> _What is needed_
Find the word "September" in the data. Return every line where it appears.
*** Records Section Begins ***
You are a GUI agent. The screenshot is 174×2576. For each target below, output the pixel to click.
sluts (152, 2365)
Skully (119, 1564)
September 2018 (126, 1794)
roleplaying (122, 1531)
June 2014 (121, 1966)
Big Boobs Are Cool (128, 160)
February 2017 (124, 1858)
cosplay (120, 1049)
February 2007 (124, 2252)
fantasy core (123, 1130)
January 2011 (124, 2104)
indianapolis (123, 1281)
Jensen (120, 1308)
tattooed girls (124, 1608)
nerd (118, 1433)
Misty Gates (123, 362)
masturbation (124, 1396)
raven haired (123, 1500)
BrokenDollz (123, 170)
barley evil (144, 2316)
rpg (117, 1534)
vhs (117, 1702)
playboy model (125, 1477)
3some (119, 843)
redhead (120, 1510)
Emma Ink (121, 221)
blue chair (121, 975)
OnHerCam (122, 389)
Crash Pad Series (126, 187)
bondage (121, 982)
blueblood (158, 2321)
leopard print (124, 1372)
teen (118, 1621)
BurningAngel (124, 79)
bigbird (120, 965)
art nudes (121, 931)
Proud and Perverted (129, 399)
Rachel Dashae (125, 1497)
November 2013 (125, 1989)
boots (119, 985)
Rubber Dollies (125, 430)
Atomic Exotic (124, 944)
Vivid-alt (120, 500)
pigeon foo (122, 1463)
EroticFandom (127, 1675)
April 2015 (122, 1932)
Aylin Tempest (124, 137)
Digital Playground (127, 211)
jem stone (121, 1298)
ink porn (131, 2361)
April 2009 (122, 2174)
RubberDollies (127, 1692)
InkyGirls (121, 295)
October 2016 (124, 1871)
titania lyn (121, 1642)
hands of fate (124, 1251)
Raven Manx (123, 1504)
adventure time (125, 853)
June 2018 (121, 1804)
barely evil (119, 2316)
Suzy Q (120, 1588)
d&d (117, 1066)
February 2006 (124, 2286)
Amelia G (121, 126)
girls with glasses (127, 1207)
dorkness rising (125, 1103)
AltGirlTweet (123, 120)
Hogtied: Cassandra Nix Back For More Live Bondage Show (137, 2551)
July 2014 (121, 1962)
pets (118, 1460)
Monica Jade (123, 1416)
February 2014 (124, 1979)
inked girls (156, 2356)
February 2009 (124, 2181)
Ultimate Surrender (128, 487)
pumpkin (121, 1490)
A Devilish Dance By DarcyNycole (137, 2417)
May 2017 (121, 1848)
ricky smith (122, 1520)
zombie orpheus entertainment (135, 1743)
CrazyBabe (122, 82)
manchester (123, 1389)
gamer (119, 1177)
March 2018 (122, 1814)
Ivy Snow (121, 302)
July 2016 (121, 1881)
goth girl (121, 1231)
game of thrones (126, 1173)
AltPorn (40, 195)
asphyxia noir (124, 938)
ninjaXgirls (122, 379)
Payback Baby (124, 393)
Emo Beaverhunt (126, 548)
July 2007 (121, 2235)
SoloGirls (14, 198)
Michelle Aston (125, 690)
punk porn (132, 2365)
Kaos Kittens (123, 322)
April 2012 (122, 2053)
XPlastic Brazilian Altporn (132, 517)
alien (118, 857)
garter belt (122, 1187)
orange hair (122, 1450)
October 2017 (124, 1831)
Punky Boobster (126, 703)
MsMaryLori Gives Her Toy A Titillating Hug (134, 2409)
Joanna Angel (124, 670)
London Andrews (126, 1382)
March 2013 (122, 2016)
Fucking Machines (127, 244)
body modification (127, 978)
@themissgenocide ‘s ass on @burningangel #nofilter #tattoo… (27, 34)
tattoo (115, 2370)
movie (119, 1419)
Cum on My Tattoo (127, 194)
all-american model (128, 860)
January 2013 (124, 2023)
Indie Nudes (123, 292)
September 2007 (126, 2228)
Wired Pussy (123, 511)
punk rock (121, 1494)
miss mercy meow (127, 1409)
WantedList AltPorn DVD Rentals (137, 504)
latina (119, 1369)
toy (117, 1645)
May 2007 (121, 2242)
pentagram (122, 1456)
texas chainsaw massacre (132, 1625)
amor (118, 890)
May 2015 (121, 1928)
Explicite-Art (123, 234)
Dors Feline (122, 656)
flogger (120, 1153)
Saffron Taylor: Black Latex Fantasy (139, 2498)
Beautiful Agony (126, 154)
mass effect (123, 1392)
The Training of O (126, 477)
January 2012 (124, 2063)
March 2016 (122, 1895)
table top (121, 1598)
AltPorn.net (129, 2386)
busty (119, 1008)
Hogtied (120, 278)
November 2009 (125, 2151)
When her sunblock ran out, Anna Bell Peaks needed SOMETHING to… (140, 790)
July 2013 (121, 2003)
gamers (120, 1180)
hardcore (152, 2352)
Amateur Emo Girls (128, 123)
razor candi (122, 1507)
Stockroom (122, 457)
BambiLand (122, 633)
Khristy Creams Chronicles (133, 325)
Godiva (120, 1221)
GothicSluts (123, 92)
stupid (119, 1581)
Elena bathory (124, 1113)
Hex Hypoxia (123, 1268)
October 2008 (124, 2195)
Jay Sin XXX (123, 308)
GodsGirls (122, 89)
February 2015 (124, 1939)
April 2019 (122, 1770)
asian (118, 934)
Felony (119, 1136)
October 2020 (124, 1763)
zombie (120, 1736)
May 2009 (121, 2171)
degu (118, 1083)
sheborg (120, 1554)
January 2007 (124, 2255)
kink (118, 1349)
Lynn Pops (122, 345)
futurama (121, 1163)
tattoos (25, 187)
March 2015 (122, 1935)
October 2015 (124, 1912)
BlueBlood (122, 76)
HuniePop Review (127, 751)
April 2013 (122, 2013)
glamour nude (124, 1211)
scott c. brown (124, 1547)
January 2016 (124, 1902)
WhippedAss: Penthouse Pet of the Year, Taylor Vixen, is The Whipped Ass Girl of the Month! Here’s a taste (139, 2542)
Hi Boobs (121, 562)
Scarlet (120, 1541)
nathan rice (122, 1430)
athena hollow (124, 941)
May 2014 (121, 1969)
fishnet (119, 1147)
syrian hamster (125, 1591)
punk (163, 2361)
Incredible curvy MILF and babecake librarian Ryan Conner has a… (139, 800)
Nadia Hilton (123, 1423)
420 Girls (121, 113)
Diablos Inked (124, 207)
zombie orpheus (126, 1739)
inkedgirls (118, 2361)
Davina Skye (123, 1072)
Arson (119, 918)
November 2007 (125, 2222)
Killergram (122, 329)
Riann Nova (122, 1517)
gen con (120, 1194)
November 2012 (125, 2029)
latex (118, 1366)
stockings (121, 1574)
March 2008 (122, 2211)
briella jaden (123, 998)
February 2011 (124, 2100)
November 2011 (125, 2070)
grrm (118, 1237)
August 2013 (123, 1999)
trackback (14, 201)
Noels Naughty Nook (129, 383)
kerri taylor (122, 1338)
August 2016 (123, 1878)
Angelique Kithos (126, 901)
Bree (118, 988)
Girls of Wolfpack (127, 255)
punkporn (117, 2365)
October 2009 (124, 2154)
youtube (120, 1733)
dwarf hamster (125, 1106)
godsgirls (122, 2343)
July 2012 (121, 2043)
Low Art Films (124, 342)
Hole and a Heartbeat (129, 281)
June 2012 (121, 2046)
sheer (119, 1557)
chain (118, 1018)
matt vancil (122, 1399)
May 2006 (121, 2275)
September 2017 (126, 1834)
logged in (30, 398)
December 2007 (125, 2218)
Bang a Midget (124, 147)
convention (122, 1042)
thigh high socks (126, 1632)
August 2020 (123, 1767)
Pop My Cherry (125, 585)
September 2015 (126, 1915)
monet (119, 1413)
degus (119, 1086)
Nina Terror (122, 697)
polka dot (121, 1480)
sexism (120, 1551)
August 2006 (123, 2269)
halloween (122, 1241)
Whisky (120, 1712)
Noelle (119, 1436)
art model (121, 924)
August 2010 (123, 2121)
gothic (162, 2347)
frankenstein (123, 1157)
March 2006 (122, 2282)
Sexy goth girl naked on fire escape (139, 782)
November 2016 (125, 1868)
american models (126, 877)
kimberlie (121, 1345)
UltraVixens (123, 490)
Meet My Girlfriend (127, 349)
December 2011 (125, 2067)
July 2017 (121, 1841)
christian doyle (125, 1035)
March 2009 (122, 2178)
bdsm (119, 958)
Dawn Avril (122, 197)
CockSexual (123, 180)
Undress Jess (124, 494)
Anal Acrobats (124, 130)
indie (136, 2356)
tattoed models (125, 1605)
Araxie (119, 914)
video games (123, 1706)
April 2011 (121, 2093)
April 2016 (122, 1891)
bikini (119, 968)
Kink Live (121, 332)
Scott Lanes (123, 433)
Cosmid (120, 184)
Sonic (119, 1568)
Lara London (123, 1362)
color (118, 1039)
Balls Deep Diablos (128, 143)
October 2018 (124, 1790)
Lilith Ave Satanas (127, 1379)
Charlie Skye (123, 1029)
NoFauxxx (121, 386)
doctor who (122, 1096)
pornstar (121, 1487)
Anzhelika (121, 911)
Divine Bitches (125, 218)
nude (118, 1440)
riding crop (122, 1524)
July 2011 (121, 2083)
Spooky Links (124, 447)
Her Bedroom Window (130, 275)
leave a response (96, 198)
*** Records Section Ends ***
> _Task response_
September 2018 (126, 1794)
September 2007 (126, 2228)
September 2017 (126, 1834)
September 2015 (126, 1915)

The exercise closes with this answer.